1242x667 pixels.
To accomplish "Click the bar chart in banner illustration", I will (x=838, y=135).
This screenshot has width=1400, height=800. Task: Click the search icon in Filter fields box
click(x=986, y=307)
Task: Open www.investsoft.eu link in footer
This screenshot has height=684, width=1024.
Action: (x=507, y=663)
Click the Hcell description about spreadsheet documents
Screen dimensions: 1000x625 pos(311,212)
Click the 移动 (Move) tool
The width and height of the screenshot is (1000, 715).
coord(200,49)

──────────────────────────────

_TO DO_
Please copy out each record, character for character.

_RESULT OF THIS TASK_
1242x667 pixels.
To accomplish "Click the bar chart in banner illustration", I will (x=838, y=135).
This screenshot has width=1400, height=800. Task: Click the search icon in Filter fields box
click(x=986, y=307)
Task: Open www.investsoft.eu link in footer
This screenshot has height=684, width=1024.
Action: (x=507, y=663)
Click the Hcell description about spreadsheet documents
Screen dimensions: 1000x625 pos(311,212)
Click the 移动 (Move) tool
The width and height of the screenshot is (1000, 715).
coord(200,49)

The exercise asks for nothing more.